Canadian researchers trying to integrate robots into our lives have come up with a pair of dancing, crying mobile phone ‘bots. The robots, called Callo and Cally, are mobile phones with limbs.
Cally stands about 18cm high and walks, dances and mimics human behavior. Callo stands about 23cm tall, and his face, which is a cell phone display screen, shows human facial expressions when he receives text-messaged emotions. When he receives a smile emoticon, Callo stands on one leg, waves his arms and smiles. If he receives a frown, his shoulders slump and he will cry. If he gets an urgent message, or a really sad one, he’ll wave his arms frantically.
Ji-Dong Yim, a PhD student in interactive arts and technology at Simon Fraser University in Vancouver, says it’s basically a simple avatar system. The robots can communicate with each other, for instance when their masters are on a video call.

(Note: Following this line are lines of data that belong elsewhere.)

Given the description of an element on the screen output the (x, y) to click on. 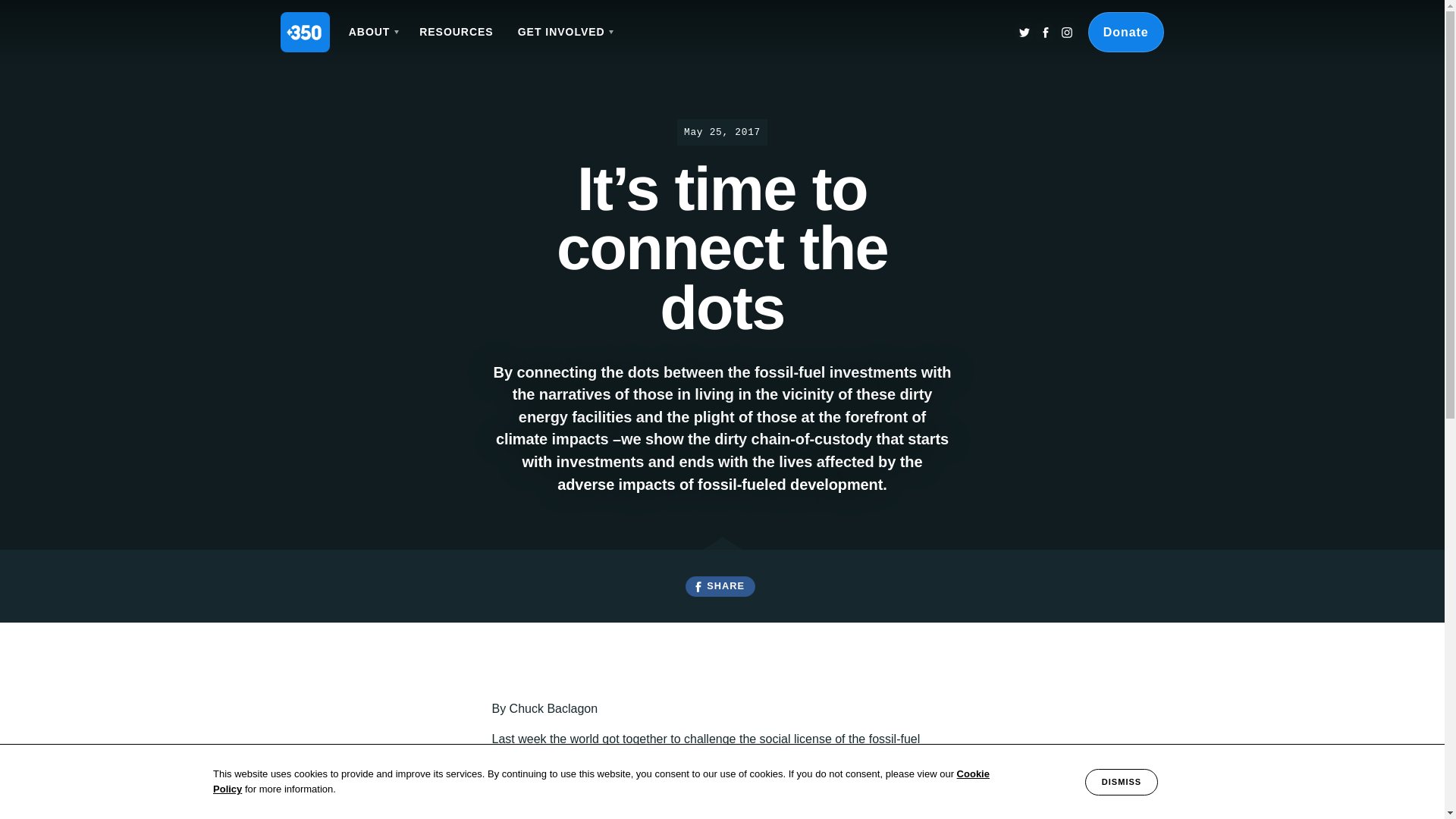
Cookie Policy (601, 781)
SHARE (719, 586)
Insta (1067, 32)
ABOUT (371, 32)
350 (305, 32)
Facebook (1046, 32)
Donate (1125, 32)
RESOURCES (456, 32)
Twitter (1024, 32)
GET INVOLVED (564, 32)
DISMISS (1120, 782)
Given the description of an element on the screen output the (x, y) to click on. 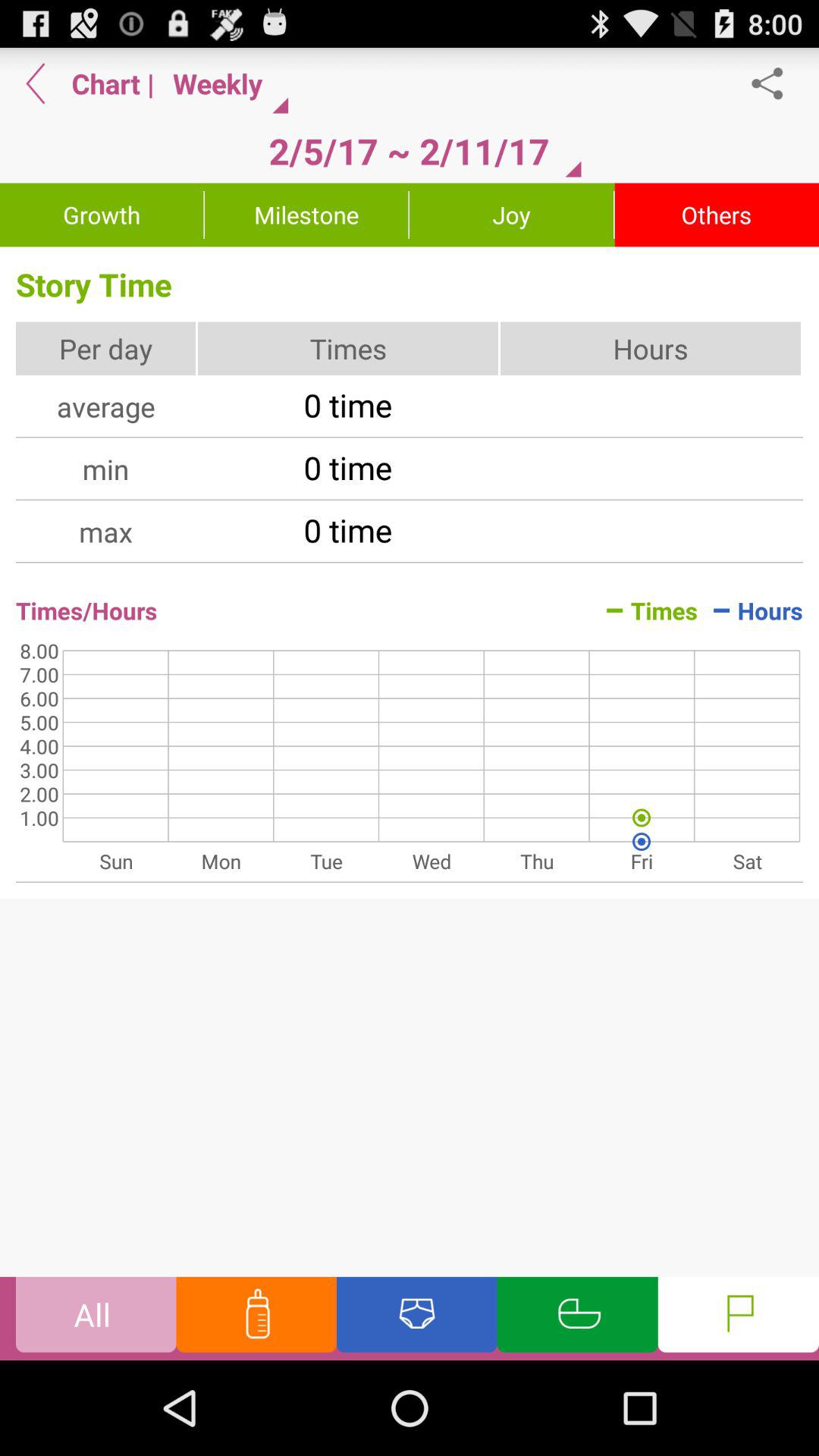
share the article (775, 83)
Given the description of an element on the screen output the (x, y) to click on. 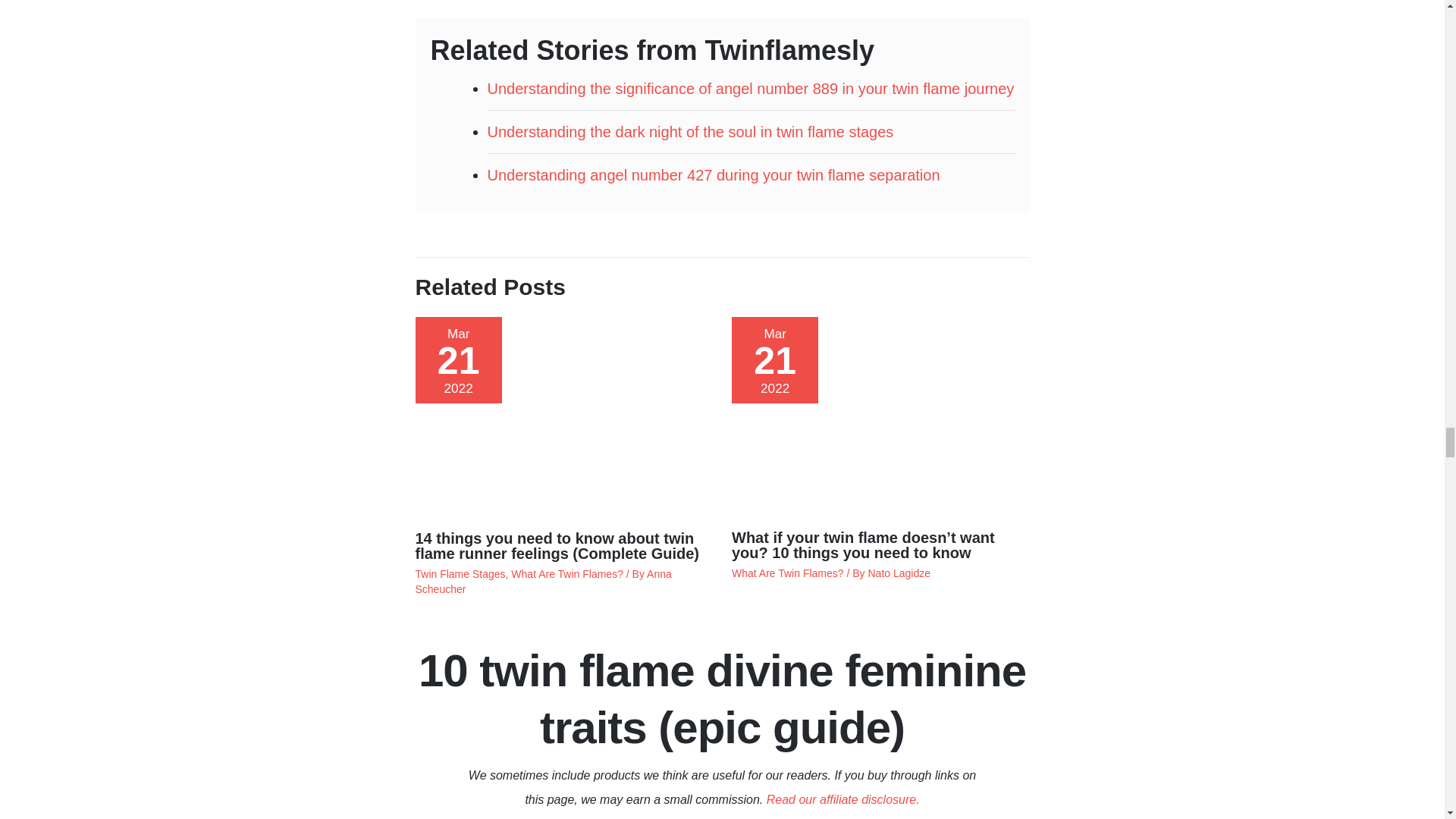
View all posts by Nato Lagidze (898, 573)
View all posts by Anna Scheucher (542, 581)
Given the description of an element on the screen output the (x, y) to click on. 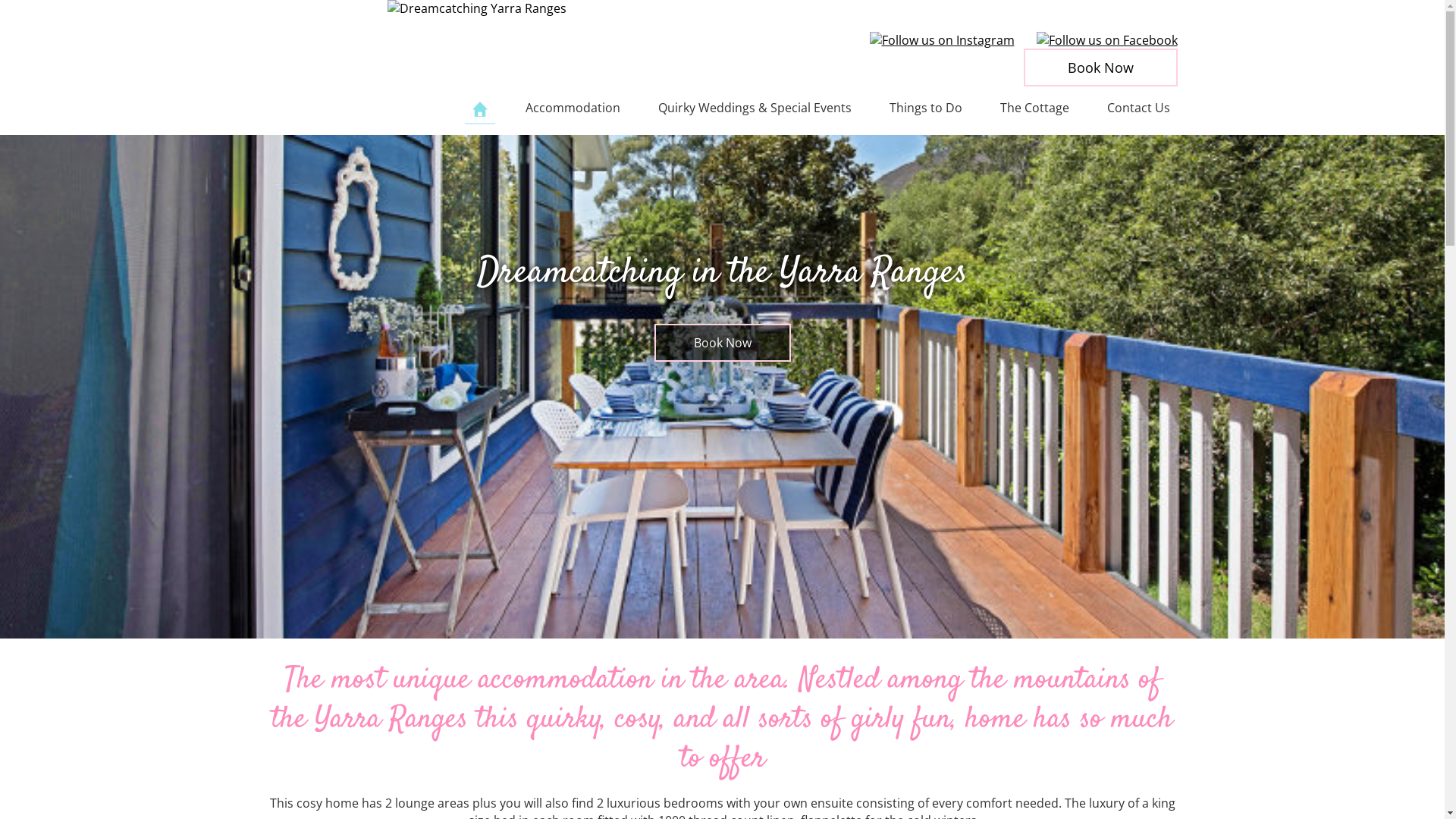
Home Element type: text (479, 112)
Things to Do Element type: text (925, 111)
Accommodation Element type: text (572, 111)
Contact Us Element type: text (1138, 111)
Quirky Weddings & Special Events Element type: text (754, 111)
The Cottage Element type: text (1033, 111)
Book Now Element type: text (1100, 67)
Book Now Element type: text (721, 342)
Given the description of an element on the screen output the (x, y) to click on. 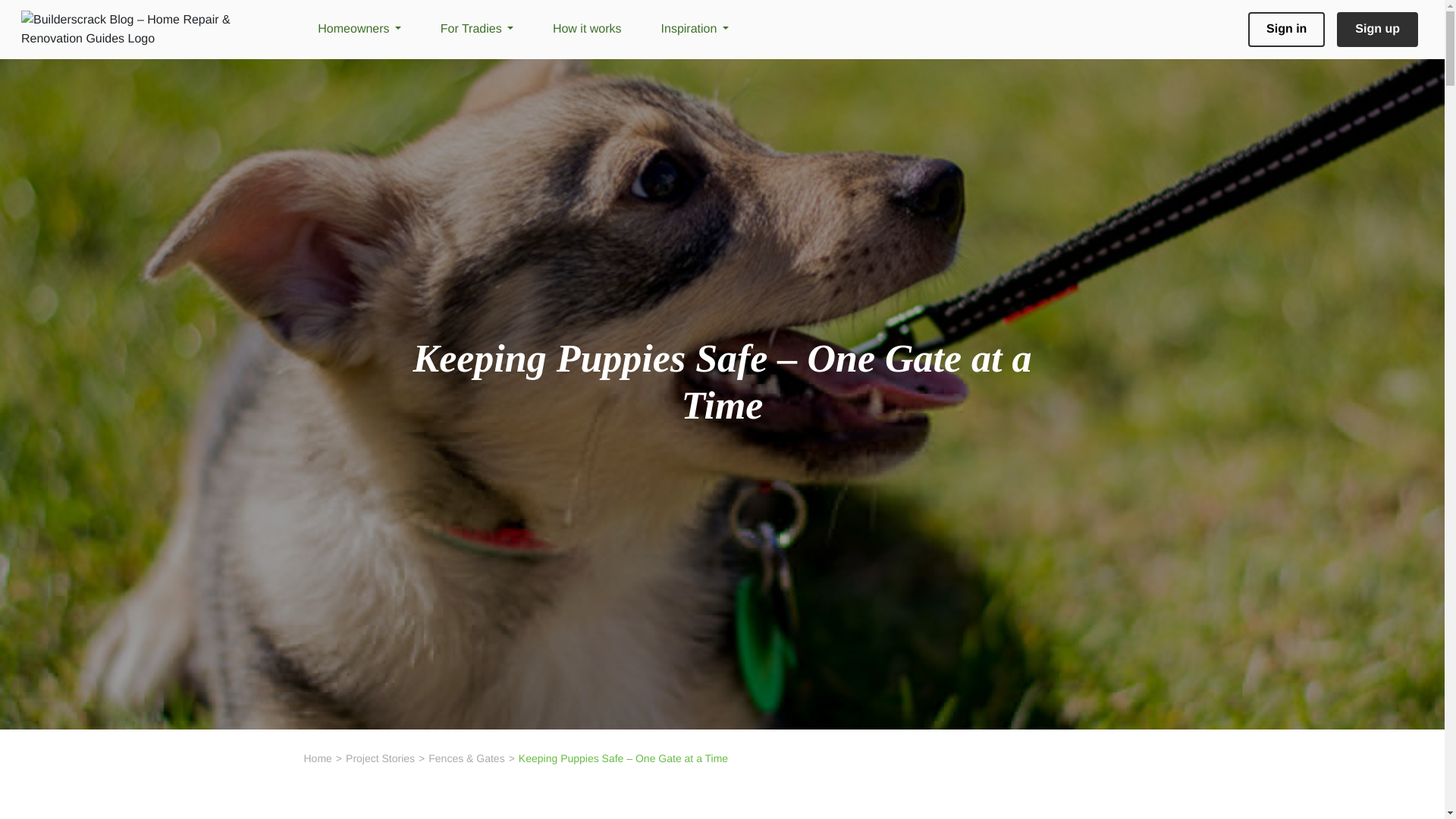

“When you move your robot, my robot will move the same, and vice versa, so that we can share emotional feelings using ‘physically smart’ robot phones,” he says in an SFU release.
The robots, which are made from Nokia N82 phone parts and components from a Bioloid robot kit, can detect human faces using OpenCV software. Cally can even track users’ facial expressions during a phone call.
The robots can also be preprogrammed to move in certain ways when receiving calls from specific phone numbers.
The same concepts could be used to make other helper robots communicate with people and build long-term intimacy with them, researchers say.